I had extremely low expectations for these guys, but then they came out onstage with actual instruments that they clearly had the ability to play, which was more than I expected. They had some moments that were slightly heavy and pretty cool, but they seemed to always ruin them by turning it into something designed to appeal to twelve year old girls.

When I got home I listened to some more of their discography, and really didn’t hear anything that I liked, which was disappointing considering that they weren’t bad live. The drummer in particular was great, and played a tight solo.

Overall, I wish I could say that this American electronic rock band surprised me, but all I can say about them is that my opinion of them rose from a dislike to a strong “nah”.

DJ Lord

Before Prophets of Rage came out, DJ Lord (also part of Prophets of Rage) came out to play a brief set. He is a DJ, but not the usual kind, that slightly sways back and forth while playing songs from their iPod. No- DJ Lord, I can safely say, is the real deal. I have never seen an actual DJ at work before, and it was extremely cool to watch. Though he played some questionable songs (Enter Sandman and Smells Like Teen Spirit, to name a few), his obvious skill made the experience an enjoyable one. This isn’t the type of thing I would normally see on my own, so it was a great surprise that made me aware of the extreme skill involved in being a true DJ.

Prophets of Rage

For those not familiar with Prophets of Rage, they are essentially a revived version of Rage Against the Machine sans Zack de la Rocha, with the addition of DJ Lord, Chuck D of Public Enemy and B-Real of Cypress Hill. They are a very politically charged band, aiming to give youth (and people in general) an outlet, via the combined forced of rap/metal/hip hop, in relationship to the increasingly corrupt state of the United States and the world.

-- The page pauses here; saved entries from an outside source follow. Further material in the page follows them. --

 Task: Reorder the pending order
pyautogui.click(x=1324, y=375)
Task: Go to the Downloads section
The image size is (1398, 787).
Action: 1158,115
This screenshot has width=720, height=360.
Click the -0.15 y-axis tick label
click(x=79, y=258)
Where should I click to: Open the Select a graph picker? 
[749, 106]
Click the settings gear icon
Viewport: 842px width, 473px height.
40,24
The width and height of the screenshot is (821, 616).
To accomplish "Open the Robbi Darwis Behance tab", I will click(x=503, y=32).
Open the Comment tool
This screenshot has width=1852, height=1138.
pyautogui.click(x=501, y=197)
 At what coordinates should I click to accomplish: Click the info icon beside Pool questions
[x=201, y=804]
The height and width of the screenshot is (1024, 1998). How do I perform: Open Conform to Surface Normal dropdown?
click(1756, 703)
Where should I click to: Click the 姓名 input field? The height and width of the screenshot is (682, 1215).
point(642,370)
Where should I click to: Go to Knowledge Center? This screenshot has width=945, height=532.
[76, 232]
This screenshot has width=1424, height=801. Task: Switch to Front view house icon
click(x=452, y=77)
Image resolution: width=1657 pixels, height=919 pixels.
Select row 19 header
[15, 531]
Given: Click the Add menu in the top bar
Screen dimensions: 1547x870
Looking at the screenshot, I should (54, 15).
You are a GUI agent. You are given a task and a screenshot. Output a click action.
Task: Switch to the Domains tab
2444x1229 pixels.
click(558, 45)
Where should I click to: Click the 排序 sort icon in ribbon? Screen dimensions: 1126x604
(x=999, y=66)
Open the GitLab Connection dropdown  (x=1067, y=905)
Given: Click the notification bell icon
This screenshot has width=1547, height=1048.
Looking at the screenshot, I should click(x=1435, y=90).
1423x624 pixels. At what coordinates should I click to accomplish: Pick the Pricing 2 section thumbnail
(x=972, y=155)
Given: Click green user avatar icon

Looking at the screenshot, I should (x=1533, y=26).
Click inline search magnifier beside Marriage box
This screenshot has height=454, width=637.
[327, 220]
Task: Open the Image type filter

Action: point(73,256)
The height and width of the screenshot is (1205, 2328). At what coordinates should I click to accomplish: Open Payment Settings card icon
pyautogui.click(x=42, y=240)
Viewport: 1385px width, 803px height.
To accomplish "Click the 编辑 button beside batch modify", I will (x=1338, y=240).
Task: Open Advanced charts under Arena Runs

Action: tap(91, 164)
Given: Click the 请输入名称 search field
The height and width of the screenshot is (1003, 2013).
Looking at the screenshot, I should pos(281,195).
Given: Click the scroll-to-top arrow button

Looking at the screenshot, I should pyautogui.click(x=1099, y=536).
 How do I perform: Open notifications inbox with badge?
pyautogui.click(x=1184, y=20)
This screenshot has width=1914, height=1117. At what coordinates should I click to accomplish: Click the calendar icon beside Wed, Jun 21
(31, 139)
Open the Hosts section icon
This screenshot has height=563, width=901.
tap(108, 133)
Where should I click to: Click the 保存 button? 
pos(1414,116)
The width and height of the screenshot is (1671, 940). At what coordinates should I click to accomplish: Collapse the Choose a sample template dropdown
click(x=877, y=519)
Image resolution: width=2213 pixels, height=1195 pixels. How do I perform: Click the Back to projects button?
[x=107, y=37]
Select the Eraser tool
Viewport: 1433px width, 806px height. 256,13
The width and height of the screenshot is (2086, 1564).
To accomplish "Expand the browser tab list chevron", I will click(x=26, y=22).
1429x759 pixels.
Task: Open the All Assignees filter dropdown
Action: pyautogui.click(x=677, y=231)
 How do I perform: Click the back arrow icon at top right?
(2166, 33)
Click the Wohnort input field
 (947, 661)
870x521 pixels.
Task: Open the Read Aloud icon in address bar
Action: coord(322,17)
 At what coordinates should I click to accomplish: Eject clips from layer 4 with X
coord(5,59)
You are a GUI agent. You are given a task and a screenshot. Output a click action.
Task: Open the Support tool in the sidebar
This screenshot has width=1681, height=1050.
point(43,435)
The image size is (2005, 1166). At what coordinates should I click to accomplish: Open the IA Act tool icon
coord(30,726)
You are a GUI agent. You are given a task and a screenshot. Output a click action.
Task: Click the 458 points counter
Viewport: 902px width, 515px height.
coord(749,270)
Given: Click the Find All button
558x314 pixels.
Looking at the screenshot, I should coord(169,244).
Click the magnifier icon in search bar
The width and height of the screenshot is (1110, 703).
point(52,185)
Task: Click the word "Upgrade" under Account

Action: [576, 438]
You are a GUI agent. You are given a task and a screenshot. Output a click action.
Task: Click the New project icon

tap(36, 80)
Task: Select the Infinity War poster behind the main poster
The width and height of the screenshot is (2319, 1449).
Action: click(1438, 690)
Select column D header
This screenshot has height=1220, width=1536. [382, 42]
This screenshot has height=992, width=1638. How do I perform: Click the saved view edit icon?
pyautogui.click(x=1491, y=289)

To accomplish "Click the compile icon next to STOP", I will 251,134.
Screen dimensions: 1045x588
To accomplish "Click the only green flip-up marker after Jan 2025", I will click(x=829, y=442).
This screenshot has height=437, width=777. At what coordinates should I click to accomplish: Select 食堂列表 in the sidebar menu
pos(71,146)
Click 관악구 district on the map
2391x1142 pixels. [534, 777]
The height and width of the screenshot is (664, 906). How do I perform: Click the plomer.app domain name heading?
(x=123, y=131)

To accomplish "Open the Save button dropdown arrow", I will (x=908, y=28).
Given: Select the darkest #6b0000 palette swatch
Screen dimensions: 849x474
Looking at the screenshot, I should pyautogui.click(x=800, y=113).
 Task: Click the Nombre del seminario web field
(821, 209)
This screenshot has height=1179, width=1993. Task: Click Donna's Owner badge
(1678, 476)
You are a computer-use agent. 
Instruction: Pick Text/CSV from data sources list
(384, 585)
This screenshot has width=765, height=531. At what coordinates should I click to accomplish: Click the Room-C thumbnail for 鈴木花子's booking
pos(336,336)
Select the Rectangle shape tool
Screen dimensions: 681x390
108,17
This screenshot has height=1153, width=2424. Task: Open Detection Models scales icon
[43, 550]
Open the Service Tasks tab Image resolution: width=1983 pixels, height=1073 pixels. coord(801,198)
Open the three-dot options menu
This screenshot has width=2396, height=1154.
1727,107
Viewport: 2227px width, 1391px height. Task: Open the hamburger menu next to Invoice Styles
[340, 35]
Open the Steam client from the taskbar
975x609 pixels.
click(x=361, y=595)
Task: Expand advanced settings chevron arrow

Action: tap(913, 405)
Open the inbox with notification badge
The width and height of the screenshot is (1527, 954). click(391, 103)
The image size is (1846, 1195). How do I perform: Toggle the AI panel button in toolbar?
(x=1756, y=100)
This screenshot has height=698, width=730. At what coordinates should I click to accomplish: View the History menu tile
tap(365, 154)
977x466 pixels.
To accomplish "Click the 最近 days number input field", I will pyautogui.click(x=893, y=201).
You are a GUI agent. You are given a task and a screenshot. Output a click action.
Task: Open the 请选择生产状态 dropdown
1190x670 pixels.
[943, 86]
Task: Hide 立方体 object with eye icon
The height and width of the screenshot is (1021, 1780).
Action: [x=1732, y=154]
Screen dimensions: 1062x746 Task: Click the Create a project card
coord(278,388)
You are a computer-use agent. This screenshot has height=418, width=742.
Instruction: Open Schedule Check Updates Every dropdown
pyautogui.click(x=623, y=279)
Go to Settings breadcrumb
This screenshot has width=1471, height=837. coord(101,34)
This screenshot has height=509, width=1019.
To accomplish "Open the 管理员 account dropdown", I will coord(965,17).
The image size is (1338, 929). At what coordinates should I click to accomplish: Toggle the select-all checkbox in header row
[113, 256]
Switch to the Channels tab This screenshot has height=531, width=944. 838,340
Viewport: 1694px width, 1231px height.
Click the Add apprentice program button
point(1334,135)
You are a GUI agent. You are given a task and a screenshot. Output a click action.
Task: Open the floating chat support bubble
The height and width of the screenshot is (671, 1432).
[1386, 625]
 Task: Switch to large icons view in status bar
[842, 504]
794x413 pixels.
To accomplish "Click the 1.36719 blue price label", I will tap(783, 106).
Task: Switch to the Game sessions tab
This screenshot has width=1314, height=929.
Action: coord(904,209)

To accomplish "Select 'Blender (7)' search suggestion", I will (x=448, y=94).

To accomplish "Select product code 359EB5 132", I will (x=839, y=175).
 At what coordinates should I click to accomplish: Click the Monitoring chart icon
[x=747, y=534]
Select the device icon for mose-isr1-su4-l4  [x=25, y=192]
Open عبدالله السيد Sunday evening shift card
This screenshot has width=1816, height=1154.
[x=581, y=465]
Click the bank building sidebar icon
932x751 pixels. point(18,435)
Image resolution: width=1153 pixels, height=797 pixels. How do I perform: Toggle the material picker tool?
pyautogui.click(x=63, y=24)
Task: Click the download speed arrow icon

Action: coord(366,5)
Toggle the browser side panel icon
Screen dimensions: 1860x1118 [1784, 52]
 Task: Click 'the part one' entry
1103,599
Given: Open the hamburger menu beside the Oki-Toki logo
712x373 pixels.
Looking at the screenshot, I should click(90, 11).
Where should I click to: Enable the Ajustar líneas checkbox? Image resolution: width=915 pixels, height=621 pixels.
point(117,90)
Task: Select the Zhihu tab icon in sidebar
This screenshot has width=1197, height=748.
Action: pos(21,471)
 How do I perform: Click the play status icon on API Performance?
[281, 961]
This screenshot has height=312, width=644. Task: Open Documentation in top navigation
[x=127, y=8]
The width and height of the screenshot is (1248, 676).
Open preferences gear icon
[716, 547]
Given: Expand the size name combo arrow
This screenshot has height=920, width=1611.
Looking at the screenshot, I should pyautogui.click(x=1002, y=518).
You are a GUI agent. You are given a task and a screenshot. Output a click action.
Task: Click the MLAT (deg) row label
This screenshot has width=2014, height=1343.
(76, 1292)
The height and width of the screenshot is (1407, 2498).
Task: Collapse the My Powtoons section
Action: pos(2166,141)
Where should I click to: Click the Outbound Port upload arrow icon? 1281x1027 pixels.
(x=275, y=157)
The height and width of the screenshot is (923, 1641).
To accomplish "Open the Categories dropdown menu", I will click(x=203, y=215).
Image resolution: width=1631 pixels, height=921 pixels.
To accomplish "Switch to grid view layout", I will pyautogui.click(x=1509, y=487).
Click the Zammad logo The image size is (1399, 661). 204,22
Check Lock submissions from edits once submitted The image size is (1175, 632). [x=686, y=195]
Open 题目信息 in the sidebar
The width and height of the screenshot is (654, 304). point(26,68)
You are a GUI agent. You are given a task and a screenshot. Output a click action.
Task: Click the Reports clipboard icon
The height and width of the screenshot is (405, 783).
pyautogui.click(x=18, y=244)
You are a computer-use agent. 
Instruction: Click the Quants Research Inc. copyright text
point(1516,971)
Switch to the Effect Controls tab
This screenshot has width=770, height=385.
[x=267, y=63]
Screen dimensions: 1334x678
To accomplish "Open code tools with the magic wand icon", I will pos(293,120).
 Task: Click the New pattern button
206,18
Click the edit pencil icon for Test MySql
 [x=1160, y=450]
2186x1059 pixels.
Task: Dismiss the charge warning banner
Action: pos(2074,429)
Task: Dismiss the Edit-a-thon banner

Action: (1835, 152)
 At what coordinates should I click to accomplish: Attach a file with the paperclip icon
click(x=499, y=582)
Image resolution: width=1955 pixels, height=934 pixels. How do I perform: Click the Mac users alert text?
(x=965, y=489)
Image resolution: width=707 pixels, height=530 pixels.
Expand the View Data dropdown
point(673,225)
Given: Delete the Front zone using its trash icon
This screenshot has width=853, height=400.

They performed a variety of songs, from Rage Against the Machine, Audioslave, their own original material and a couple covers.

They were absolutely great. Tom Morello sounded like some sort of alien creature, making endless weird noises on his extremely political looking guitars. The Cummerford/Wilk combination, as always, was an extremely powerful one. The two of them seem to have some sort of rare chemistry, and seem like they’ve been playing together many years longer than they have.

The only part of the show that I didn’t particularly like was when everyone but DJ Lord, B-Real and Chuck D left the stage and did a few songs on their own- I’m not a fan of hip hop at all, and I was there to see Rage, not the two guys who were there to fill the gap left by Zack de la Rocha. I’m sure it would have been better if I enjoyed hip hop. I even tried to sit down at one point during this part, but some fat bastard had stolen my seat, and I’d forgotten my harpoon at home.

After that, the full band came back out, and then… This happened.

Now, I don’t know where he came from or why he was even in Toronto, but Dave Grohl came out to play a cover of Kick Out the Jams. I was quite stunned, to say the least, and even now after doing extensive research I still can’t quite figure out what brought him to Toronto. But it happened and it was fuckin’ awesome.

The highlight of the show was easily Killing in the Name- a Rage Against the Machine song.

This is a great song in general, and was always high up on my list of great Rage songs, but the live performance of this song easily eclipsed that of any other throughout the entire night. You could practically feel the raw anger emanating from every member of the band and, in turn, the audience.

• • •

All in all, I would recommend this show to any fans of Rage Against the Machine. I had a good time generally, although I would’ve undoubtedly enjoyed it more, were I a fan of hip hop or electronic music. Prophets of Rage is a worthy continuation of the Rage legacy and I was not disappointed at all, though coming in I didn’t know what to expect.

I didn’t even miss the train on the way back. I call that a win.